Description of the task: Write the listing out again word for word, leaving each picture behind.

Entries shown:

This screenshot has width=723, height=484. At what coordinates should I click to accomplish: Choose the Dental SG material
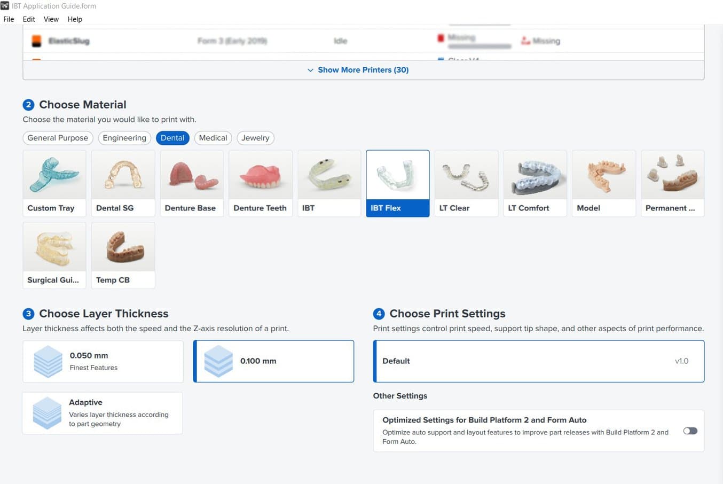(123, 183)
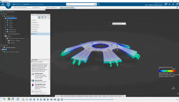Expand the Materials tree node
This screenshot has height=102, width=179.
(4, 36)
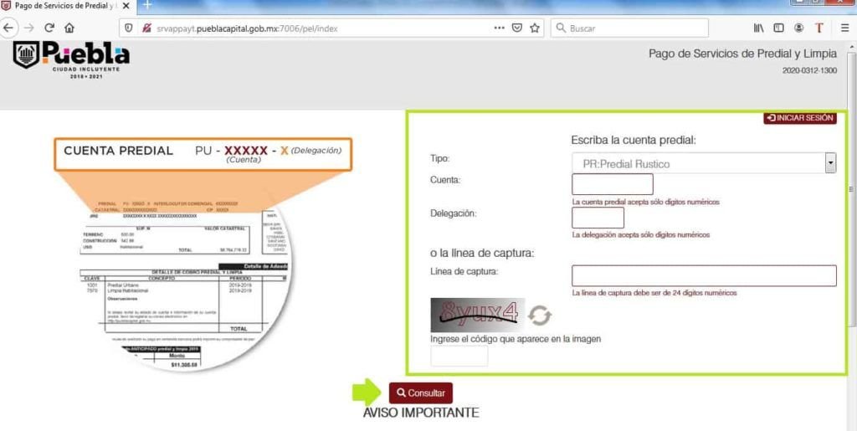Click the Cuenta input field
Viewport: 857px width, 431px height.
612,184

Solution to this exercise:
This screenshot has width=723, height=484. At what coordinates should I click to accomplish: Choose the Dental SG material
(123, 183)
Expand the Materials tree node
This screenshot has height=102, width=179.
(4, 36)
Click the Cuenta input field
Viewport: 857px width, 431px height.
612,184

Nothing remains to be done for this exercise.